Sex and the Suburbs

Great Expectations: How to manage yours (and hers) online

It happens to all of us.

We join a dating site with high hopes. We’ve heard about so many people finding someone great online. We even have friends that have girlfriends or boyfriends they’ve met that way. It seems to be happening all around us…but not to us. We’ve sworn off it before, but now it’s time. We’ve had enough. So we join.

The first time looking at all the new faces, it feels like opportunity abounds. This is it. It’s going to happen this time. So, we send out a bunch of emails with high hopes. Some we’re really, super interested in, some sort-of interested in. Either way, we want to meet someone.

We wait.

After a day or so, some responses start to come in. To me, it feels like the girls I really want to hear back from, the ones I’m super interested in, don’t answer right away. I start to make allowances, excuses then I think, “Shouldn’t that be my barometer, my acid test…‘super interested?’” I mean, every time I’ve met someone in person that I’ve ended up having a relationship with, I felt that magic, the spark of chemistry, a sense of wow! Shouldn’t I feel the same online?

Then it happens. The girl I saw online and though, “If we ever meet, we’re going to fall in love” (you know exactly what I’m talking about), she answers. She sends an email, it’s short but she’s interested. I mean she answered, right?

If a girl answers your email, she’s definitely interested. She’s like a fish with a hook in her mouth. It could be in a little, or in deep, but if she responds, trust me it’s in there. It’s up to you to reel her in.

Things progress. After a couple of flirty emails you talk on the phone, twenty minutes in, you ask her out, you set a date. That’s when it starts. This is it, she’s “The One.” This is the girl that’s finally going to change your life forever!

Great expectations. You can’t help it.

As the day of your date comes closer, your excitement builds. You work out, get a tan, make sure your favorite shirt is clean. After all, you’re about to go out on your last, first date, right?

Whoa, big fella! Slow down. Time out.

I tell all of my clients that date online, (which is ALL of them) and I tell myself, take a deep breath and make a realistic assessment about where you are and the possibilities ahead.
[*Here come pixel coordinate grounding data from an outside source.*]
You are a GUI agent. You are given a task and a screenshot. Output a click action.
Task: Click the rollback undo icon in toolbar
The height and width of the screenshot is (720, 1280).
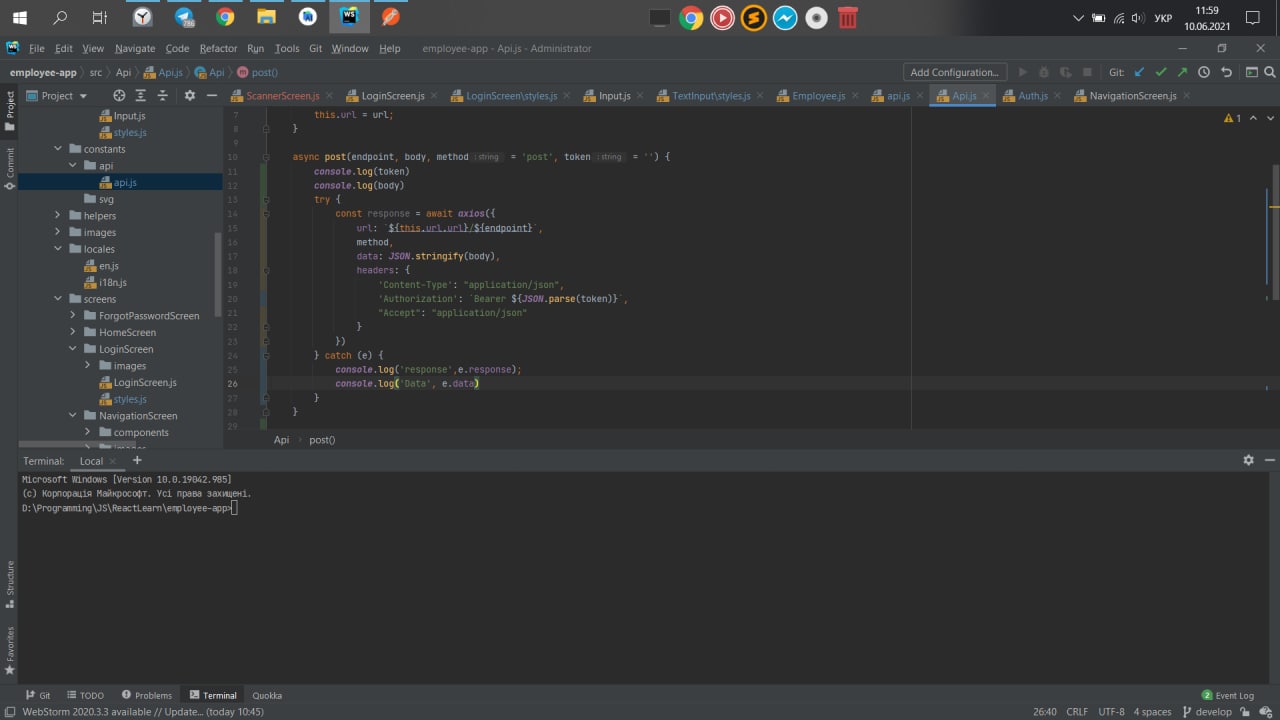(x=1227, y=72)
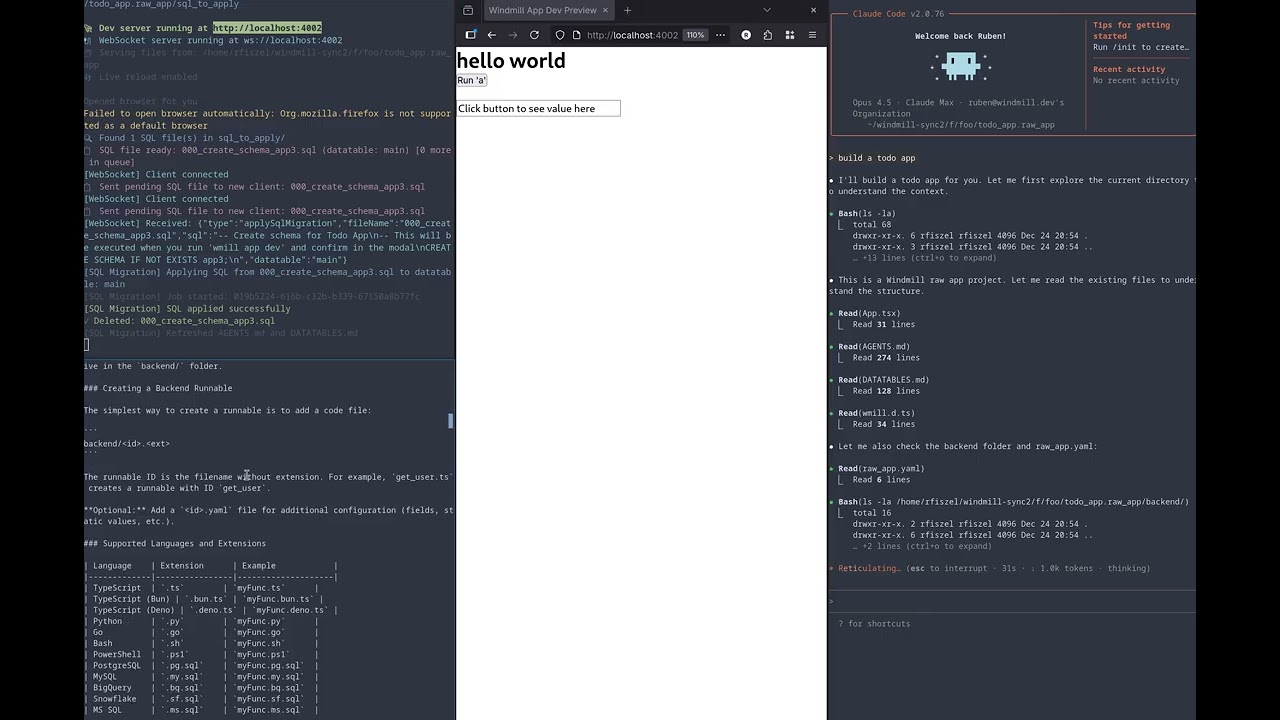Click the highlighted localhost:4002 URL in terminal
This screenshot has height=720, width=1280.
pyautogui.click(x=266, y=27)
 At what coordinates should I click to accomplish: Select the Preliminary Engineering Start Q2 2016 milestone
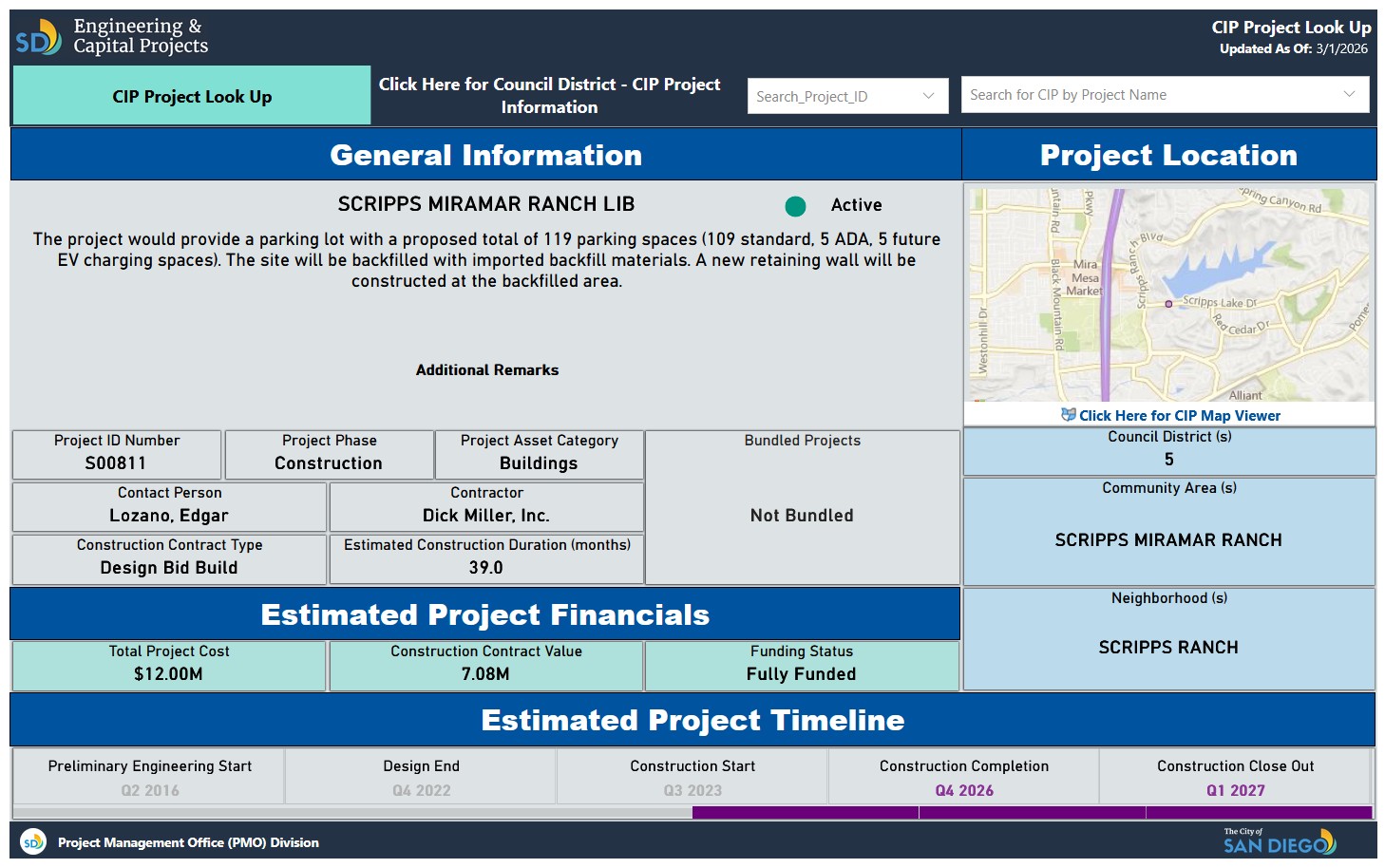click(149, 778)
I’m not saying you shouldn’t be hopeful, you have to have hope. But online dating is made to create unrealistic expectations and you have to learn to manage yours.

Think about it. Every dating web site asks you (in one way or another) to describe your “perfect mate.” Seriously? Think for a moment about the girlfriends you’ve had in your life. Were any of them “your perfect mate?”

For me the answer is no way. Was I incredibly attracted to them (at first) and did we start our relationship with non-stop passion and did we both swear it was never going to end? Of course. But you have to understand that online dating puts the cart before the horse. It’s basically backwards dating.

I’ll give you an example from my own life that perfectly elicits this.

Right after I got divorced, I joined a popular online dating site, met a girl I thought was hot, we talked on the phone and agreed to meet. I was excited to go out, to meet someone, maybe get laid. As I got dressed and was grabbing my car keys, my phone rang. It was her. There was a problem. She didn’t know if we should meet.

My heart sank.

“What’s the matter?” I asked. “Well,” she said, “I was re-reading your profile, and it doesn’t say you want to get married”.

 

Are you kidding me? I hadn’t even met this girl and she was already thinking about marrying me. At the time, I was new to online dating and didn’t know almost everyone online actually looks this far down the line.

The more experiences I had online, I learned. I started having the same crazy expectations myself. That’s when I realized it wasn’t my fault, it was the process that creates these impossible expectations. I was sure everyone felt the same and when I started coaching, my clients all confirmed it. They were embarrassed to admit it.

So, the first thing I teach all my clients is to learn to manage their expectations online. Understand the process is backwards and to take things slowly. If things work out for you and someone you meet online, great. If they don’t, just move on the next with high hopes but realistic expectations.

Did I end up meeting this girl? Yes. Was it a “love match?” No. We had a drink, chatted for about 45 minutes and went our separate ways. No harm, no foul. Just a date. I moved on, cautiously optimistic.